Los fanáticos religiosos amenazan la democracia al pretender reemplazar las decisiones humanas por mandatos divinos que, por su propia naturaleza, son indiscutibles e inmutables. Los fanáticos políticos dificultan sobremanera cualquier intento de debate social. Lejos de admitir la complejidad de las sociedades, se creen en posesión de un ramillete de soluciones simples y mágicas, que no se ponen en práctica exclusivamente por la maldad del enemigo y, sobre todo, por la traición de los tibios, que son señalados como los principales culpables de todos los males. El peor enemigo está siempre en las propias filas. Porque eres tibio te vomitaré de mi boca, dice el Apocalipsis.

Vivimos tiempos de fanáticos. Hay estudios que señalan que alrededor del ochenta por ciento de los textos que se publican en redes sociales están dedicados directamente a insultar.

Se habla de polarización, como si la política se estuviera moviendo hacia los extremos. A mí me parece discutible, matizable al menos. Creo que lo que se ha extremado hasta llevarla al límite es la simpleza. La brocha gorda. Las contraposiciones en blanco y negro. El sectarismo. Hemos pasado de la admiración ilustrada hacia la sabiduría al elogio generalizado de la ignorancia. Admitir la complejidad es denunciado ahora como una desviación elitista.

Cuando el pensamiento se infantiliza y se convierte en un esquema simplón, es más sencillo que cuele achacar todos los males a algún enemigo exterior, pretender arreglarlo todo a tortazo limpio o buscar alguna figura paternalista bajo la que encontrar cobijo. No es de extrañar que en este patio revuelto el eje de la opinión pública se haya movido hacia la derecha y se hayan reforzado las tendencias más autoritarias. Se comprende mejor el triunfo de narcisistas irracionales tipo Trump.

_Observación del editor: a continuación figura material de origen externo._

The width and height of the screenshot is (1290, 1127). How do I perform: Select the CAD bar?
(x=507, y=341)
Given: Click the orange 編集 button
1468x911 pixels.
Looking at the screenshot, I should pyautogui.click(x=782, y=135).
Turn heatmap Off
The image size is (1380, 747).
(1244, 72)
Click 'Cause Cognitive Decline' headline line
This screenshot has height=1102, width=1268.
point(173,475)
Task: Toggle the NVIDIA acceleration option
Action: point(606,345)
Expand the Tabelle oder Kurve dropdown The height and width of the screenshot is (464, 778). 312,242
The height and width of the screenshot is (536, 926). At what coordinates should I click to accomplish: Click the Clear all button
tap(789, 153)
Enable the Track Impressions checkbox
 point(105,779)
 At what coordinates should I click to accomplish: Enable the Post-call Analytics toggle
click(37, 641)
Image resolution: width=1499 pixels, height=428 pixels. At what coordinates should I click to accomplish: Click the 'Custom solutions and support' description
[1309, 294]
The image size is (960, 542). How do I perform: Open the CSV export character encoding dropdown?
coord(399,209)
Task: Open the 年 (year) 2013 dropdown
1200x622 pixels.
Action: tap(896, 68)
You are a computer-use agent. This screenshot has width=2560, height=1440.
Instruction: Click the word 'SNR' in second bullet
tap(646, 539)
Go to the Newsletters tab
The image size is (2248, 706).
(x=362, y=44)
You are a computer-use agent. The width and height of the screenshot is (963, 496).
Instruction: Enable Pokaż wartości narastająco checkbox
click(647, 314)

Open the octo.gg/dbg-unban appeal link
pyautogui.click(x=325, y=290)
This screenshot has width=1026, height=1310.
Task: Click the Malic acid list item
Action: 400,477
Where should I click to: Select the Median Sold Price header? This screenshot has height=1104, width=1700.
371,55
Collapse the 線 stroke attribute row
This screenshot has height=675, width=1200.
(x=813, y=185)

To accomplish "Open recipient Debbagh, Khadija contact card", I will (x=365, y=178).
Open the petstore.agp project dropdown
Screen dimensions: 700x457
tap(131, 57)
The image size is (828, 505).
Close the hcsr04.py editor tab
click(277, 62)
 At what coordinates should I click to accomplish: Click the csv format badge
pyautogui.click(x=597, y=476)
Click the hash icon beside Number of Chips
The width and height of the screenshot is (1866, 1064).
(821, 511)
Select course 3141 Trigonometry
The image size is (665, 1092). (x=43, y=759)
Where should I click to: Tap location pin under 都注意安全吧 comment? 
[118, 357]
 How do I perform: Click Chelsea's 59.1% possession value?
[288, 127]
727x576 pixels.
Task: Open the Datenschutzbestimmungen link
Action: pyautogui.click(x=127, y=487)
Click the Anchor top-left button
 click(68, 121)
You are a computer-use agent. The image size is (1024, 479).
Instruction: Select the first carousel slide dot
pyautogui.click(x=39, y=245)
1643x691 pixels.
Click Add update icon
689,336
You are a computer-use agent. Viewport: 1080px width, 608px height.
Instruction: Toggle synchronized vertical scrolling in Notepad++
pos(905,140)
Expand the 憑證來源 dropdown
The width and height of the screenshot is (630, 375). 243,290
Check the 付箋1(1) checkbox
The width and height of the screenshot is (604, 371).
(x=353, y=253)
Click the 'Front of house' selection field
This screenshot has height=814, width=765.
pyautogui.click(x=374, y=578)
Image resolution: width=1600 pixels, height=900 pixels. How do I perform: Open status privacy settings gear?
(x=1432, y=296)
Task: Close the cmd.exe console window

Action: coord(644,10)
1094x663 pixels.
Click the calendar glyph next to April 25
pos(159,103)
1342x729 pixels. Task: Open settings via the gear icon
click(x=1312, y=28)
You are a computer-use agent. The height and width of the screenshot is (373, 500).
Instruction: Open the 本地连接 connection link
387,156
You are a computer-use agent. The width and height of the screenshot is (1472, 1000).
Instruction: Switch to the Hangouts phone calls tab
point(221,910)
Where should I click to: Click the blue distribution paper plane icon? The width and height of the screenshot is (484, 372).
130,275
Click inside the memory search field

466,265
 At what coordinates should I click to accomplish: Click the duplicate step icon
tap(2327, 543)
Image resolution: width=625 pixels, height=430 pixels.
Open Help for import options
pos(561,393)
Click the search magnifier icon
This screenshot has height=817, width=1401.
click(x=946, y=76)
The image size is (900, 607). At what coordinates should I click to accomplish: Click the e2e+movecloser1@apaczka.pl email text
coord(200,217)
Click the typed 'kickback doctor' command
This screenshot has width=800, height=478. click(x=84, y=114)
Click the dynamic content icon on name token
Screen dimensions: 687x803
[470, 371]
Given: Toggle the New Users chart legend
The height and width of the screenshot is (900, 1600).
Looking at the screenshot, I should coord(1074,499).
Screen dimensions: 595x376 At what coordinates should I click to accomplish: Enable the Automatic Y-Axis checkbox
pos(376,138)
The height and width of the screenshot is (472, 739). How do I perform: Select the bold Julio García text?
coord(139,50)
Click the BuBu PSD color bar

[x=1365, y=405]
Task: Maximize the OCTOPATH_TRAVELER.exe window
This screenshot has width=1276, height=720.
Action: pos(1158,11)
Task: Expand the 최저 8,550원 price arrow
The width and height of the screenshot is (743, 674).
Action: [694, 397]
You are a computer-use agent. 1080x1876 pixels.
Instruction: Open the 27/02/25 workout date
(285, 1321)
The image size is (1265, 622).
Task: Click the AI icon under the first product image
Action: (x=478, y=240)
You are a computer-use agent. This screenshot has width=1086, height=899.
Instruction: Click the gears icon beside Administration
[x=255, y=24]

En su Juan de Mairena, Antonio Machado ponía en boca de un discípulo la necesidad de escuchar todas las razones, hasta las del diablo: El Demonio, a última hora, no tiene razón; pero tiene razones. Hay que escucharlas todas, nos aconsejaba.

No solo oír. Escuchar, prestar atención a lo que se dice, incluso a las razones del demonio. Sopesar sus argumentos, discutir sus mensajes. Contrastarlos con la realidad, con los datos. Recordar que hoy en día parecemos condenados a volver a partir de cero, porque hasta lo más elemental está en discusión. Se cuestiona y manipula el significado de conceptos tan básicos como los de libertad o igualdad, se pone en tela de juicio que las sociedades humanas deban regirse por normas comunes, o si merece la pena tener servicios públicos universales o sería preferible que cada cual se buscara la vida por su cuenta.

Es demasiado tarde para negarse a discutir las razones del demonio. No me parece útil argumentar que hacerlo supone comprar su marco mental. Tampoco sirve de mucho refugiarse en los discursos morales. Aunque parezca paradójico, no escuchar los argumentos del diablo es darles vía libre para que nos arrastren al infierno. Cuando la ley del más fuerte amenaza con regir el mundo, no vale rehuir la polémica ni desarmar el pensamiento. Al contrario, convendría armarlo de razón y cargarlo de argumentos.